With that said, is there something to learn from Chua? Absolutely. Behind all the extreme restrictions and high expectations, there is definitely a method to her madness. We can all get caught up in the provocative details of Chua’s book and complain that her style of raising kids is borderline child abuse, or we can use her larger point as an impetus to motivate and drive ourselves forward. As crazy as she might be portrayed in interviews and articles, her main goal is always to do what’s best for her daughters. She, along with the other Tiger mothers out there, just want to help their children be the best they can be, which is usually better than their kids expect. They choose to push and to pressure in order to ultimately motivate their children to be their best. To be the best, the children will work hard; and by working hard, they will achieve far more than they would have imagined.
So why exactly is there dispute over how to raise a child?
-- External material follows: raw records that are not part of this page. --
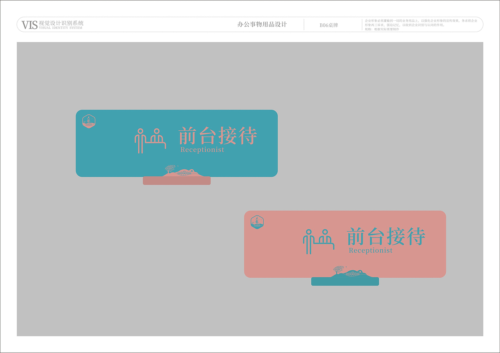Select the B06桌牌 label in the header
Viewport: 500px width, 353px height.
click(329, 25)
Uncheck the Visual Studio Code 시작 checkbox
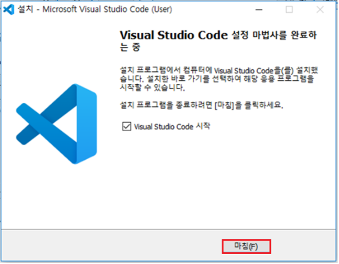This screenshot has width=339, height=264. [x=127, y=127]
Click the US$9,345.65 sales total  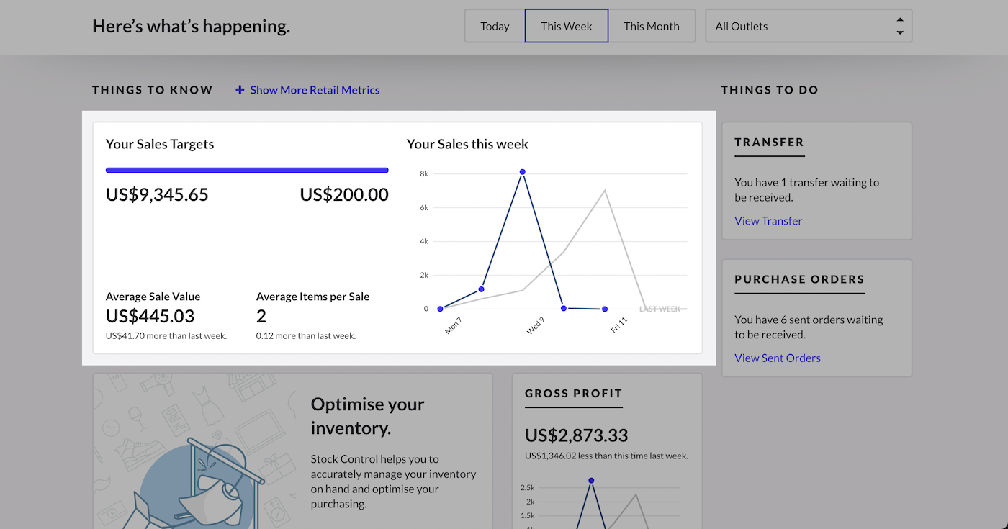(x=157, y=194)
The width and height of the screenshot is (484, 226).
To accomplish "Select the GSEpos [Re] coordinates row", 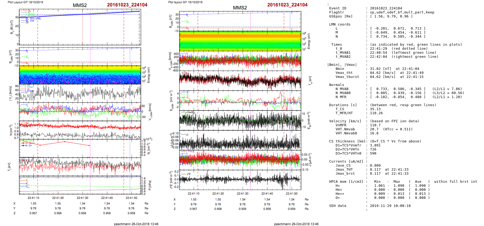I will 391,16.
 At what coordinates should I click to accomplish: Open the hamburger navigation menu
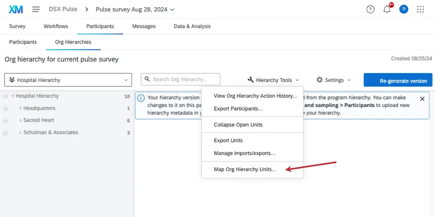click(36, 9)
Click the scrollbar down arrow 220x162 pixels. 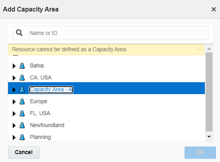(209, 137)
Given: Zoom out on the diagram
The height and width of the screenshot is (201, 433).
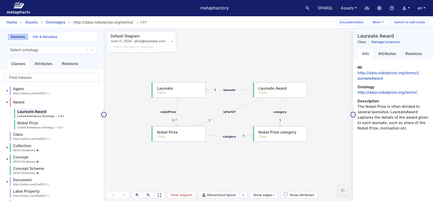Looking at the screenshot, I should (148, 195).
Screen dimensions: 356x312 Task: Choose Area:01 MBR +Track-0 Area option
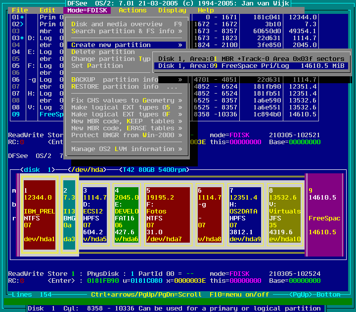click(252, 58)
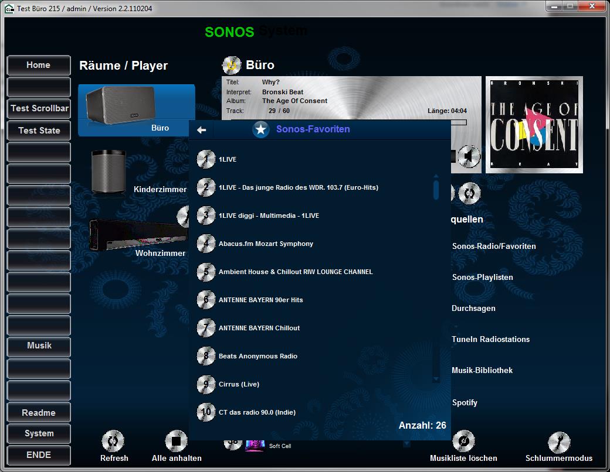The height and width of the screenshot is (472, 610).
Task: Pick CT das radio 90.0 (Indie)
Action: pos(257,412)
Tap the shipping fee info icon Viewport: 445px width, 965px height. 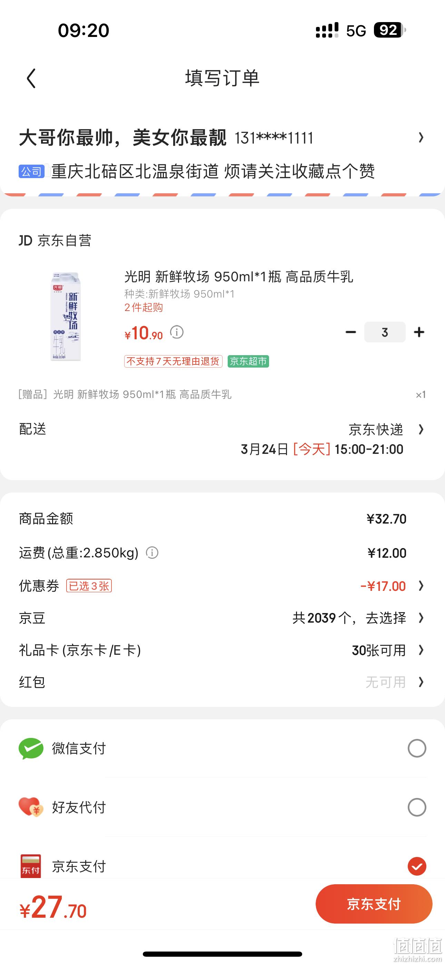pos(152,553)
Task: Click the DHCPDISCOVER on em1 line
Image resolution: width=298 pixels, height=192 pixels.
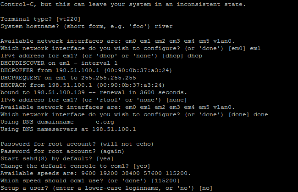Action: 59,63
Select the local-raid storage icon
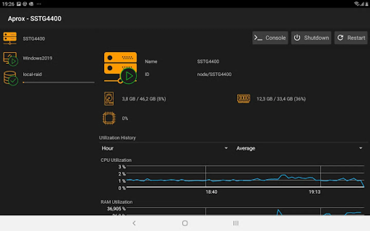Viewport: 370px width, 231px height. pyautogui.click(x=11, y=78)
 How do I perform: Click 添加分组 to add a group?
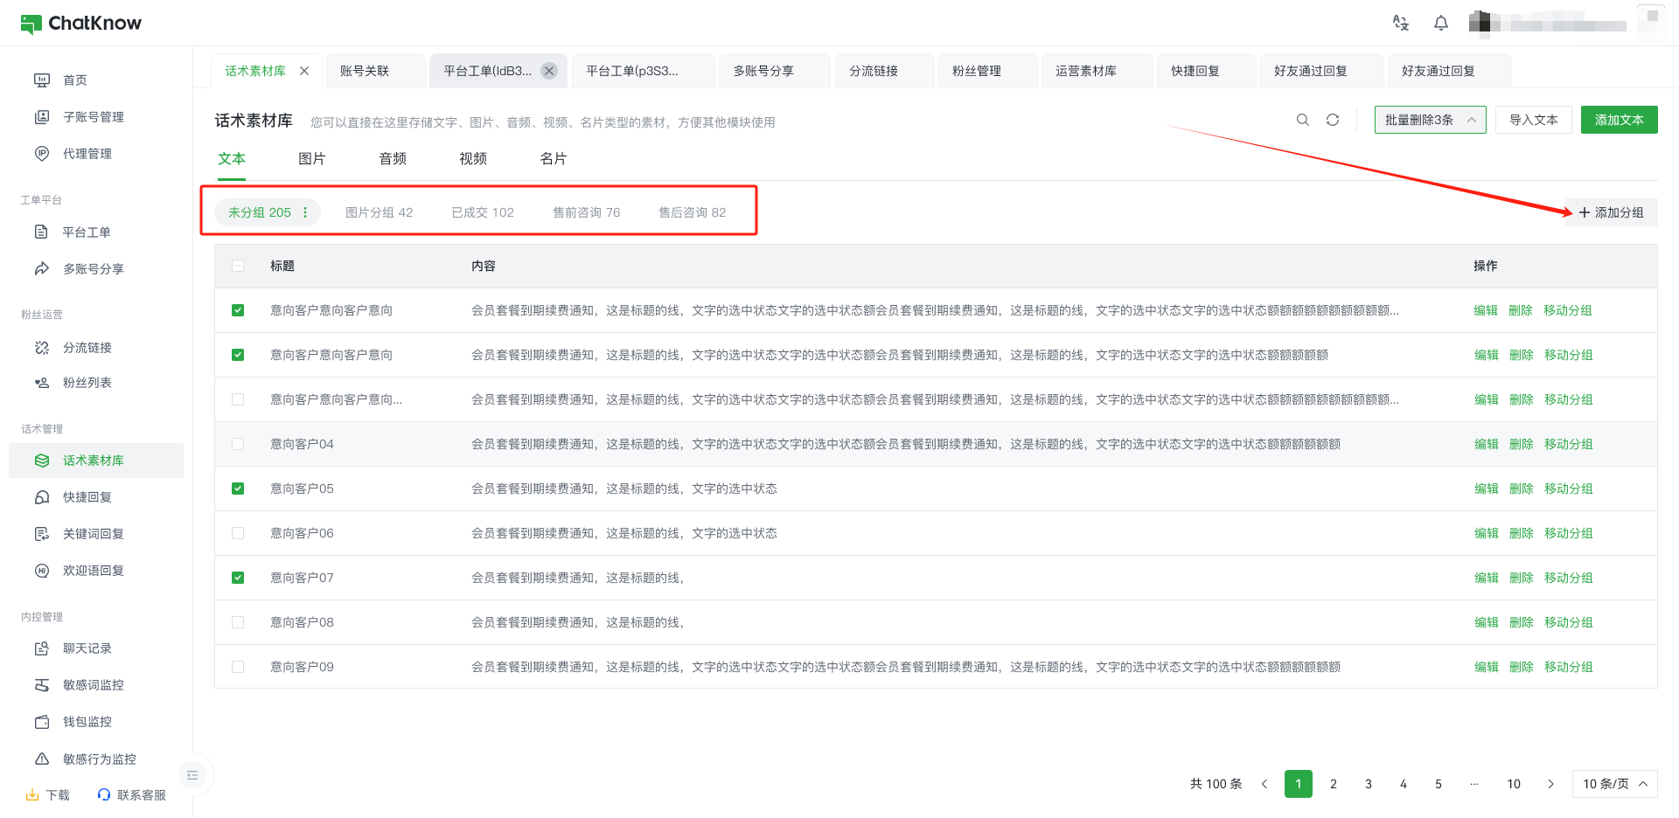[1611, 212]
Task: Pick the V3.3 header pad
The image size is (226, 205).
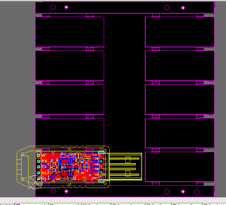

Well, it’s because there’s more than one way to get to the top. Just walk around the Harvard campus. Interestingly enough, college students won’t have a uniform answer when asked how their parents raised them. Some had parents who adopted Chua’s parenting techniques, and some had others who were just the opposite. But, whether these parents raised their kids Tiger-Mom style or not, they all essentially just wanted to do the best for their children, and it worked, considering that their kids got into Harvard. Parenting is hard and humbling for everyone, and if there was a right way to raise kids, everyone would do it. But there isn’t. And being the 15-year-old kid I am, I definitely do not have all the answers. However, I do know that if we want to be successful, with strict parents or not, all we can do as high school students is work hard, stay motivated, and persist– that’s a trick to success that no one can argue.